Ao longo dos anos, figuras centrais da vida pública piauiense passaram por aquelas mesas. Governadores, prefeitos, parlamentares, dirigentes partidários e articuladores políticos tinham no Santana uma parada quase obrigatória. Era ali que se costuravam alianças, se avaliavam crises e se testavam narrativas antes de ganharem forma pública. O Santana não decidia eleições, mas ajudava a entender por que elas seriam vencidas ou perdidas.
Parte desse magnetismo vinha da figura lendária de seu proprietário, Joaquim Santana. Conhecido por suas excentricidades e personalidade marcante, ele impunha ao ambiente uma mistura rara de informalidade e respeito. Divergências políticas eram comuns, mas o diálogo prevalecia. Discutia-se política, religião, futebol e a vida cotidiana do Piauí e do Brasil com uma liberdade que hoje parece quase utópica.
O Bar do Santana foi também um retrato das formas de sociabilidade de uma Teresina que mudou com o tempo. Durante mais de cinco décadas, o espaço acompanhou transformações urbanas, culturais e políticas da cidade. O bar resistiu a modismos, atravessou gerações e se consolidou como um dos estabelecimentos de maior longevidade da capital.
Com a morte de Santana, o bar “subiu dessa para uma melhor”. O espaço se transformou em restaurante, mas a história não se apagou. Pelo contrário, permaneceu viva na memória coletiva e no imaginário popular, alimentada por histórias repetidas, exageradas, recriadas. Porque lugares como o Santana não desaparecem. Eles se transformam em narrativa.
Agora, essa memória ganha registro definitivo. As histórias, causos e personagens ligados ao bar foram eternizados no livro Amigos do Santana – do bar à confraria, de autoria de Gustavo Said e Nina Cunha. A obra reúne 187 páginas, inúmeras fotografias e está organizada em nove capítulos que reconstroem não apenas a história do bar, mas o contexto social e político que o cercava.

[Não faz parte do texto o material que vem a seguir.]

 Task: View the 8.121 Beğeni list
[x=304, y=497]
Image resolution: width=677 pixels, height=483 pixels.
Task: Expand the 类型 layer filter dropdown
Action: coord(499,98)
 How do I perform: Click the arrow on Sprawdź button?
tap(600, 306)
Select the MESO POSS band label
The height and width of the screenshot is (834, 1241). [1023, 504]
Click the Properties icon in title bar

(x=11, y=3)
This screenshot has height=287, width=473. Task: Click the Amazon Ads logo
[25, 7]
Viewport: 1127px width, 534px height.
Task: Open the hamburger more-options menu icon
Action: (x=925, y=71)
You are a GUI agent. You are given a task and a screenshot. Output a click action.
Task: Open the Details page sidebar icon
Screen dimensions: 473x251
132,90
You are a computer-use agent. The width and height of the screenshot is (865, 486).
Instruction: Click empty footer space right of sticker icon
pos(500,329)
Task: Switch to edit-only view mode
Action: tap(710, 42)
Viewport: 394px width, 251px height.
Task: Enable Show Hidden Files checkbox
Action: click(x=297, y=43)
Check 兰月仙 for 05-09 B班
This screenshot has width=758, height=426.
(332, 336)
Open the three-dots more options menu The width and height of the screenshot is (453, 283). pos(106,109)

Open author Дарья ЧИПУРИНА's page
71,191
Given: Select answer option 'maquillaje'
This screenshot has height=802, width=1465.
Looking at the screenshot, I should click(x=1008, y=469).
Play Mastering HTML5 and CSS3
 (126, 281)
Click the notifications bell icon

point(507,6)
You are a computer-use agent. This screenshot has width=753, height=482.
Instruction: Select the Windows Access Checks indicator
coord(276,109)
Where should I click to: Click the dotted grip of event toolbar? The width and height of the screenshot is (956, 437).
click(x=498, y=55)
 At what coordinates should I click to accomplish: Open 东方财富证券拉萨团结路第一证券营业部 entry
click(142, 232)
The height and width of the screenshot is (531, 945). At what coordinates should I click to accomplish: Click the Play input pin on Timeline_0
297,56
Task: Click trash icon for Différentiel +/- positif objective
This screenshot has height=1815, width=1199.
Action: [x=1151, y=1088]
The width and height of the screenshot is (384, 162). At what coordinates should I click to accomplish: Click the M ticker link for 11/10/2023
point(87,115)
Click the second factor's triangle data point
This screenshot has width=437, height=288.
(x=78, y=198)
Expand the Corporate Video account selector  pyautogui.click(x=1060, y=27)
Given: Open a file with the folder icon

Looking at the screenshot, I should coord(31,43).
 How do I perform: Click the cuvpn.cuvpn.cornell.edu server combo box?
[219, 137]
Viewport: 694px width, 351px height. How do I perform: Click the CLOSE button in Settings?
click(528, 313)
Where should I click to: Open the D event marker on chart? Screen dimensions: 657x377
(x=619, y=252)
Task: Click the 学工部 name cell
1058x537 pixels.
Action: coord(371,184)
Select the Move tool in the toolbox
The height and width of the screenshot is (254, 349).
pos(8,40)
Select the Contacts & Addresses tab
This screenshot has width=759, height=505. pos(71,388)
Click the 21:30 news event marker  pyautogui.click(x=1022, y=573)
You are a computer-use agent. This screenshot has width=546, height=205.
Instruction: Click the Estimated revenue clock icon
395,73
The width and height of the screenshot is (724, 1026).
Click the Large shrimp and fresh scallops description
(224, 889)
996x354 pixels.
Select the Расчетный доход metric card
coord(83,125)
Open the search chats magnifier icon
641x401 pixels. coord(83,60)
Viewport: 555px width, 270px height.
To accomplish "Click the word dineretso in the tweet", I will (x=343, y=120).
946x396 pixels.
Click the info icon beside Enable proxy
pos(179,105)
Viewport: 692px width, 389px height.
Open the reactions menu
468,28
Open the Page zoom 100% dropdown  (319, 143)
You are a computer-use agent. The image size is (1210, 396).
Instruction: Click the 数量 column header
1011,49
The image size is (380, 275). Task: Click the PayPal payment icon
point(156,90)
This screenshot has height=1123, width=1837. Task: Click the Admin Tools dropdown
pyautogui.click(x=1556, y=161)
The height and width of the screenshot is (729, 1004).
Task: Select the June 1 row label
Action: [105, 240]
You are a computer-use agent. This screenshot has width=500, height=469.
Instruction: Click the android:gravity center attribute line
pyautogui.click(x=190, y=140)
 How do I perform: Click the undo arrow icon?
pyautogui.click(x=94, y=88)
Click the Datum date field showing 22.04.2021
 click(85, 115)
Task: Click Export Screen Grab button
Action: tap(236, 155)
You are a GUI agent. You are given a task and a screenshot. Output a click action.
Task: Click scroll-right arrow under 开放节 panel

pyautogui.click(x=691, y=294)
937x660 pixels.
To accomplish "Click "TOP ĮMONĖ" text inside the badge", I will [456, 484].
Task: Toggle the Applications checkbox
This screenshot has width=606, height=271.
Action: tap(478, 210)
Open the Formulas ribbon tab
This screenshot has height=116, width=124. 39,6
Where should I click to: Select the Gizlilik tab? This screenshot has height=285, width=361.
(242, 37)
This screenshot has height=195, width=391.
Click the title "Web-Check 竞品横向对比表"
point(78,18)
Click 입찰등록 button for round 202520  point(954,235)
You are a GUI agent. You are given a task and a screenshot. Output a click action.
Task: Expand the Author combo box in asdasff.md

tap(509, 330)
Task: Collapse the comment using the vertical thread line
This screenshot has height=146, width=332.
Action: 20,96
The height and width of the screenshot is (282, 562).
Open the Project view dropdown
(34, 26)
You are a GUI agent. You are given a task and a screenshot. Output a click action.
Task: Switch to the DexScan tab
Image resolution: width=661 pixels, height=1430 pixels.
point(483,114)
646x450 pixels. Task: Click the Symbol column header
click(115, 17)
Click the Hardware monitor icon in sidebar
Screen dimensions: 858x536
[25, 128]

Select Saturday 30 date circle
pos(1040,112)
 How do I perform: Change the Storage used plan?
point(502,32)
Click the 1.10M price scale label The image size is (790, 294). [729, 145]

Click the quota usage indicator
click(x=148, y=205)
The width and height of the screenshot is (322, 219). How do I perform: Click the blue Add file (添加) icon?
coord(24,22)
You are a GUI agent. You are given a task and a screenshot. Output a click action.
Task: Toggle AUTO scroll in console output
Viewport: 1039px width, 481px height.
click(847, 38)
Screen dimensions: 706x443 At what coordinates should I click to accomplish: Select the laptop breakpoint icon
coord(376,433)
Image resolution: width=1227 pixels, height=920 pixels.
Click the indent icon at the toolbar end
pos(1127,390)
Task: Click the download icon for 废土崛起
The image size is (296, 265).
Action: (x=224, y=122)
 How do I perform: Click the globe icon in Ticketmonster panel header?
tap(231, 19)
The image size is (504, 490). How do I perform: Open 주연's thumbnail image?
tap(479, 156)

O lançamento ocorrerá em dois momentos simbólicos. Nesta sexta-feira, 23 de janeiro, a partir das 18h, no local onde funcionava o bar, na esquina das ruas Primeiro de Maio e Álvaro Mendes, hoje restaurante Santana, em um encontro reservado a antigos e atuais frequentadores. Já na próxima terça-feira, 27, às 18h, o livro será apresentado ao público em geral na Livraria Entrelivros, na avenida Dom Severino.
O prefácio foi assinado pelo jornalista e historiador Cláudio Barros, ele próprio frequentador do Santana por um período. Não por acaso. O bar foi também um espaço de observação privilegiada da política piauiense, onde o que era dito em tom de brincadeira muitas vezes antecipava movimentos reais do poder.
Resgatar a história do Bar do Santana é mais do que um exercício de nostalgia. É compreender como a política local se construiu também fora dos palácios, assembleias e gabinetes. Em Teresina, por décadas, muito do que importava passava antes por uma mesa simples, um copo servido e uma conversa atravessada pela franqueza que só os bares verdadeiramente históricos conseguem produzir.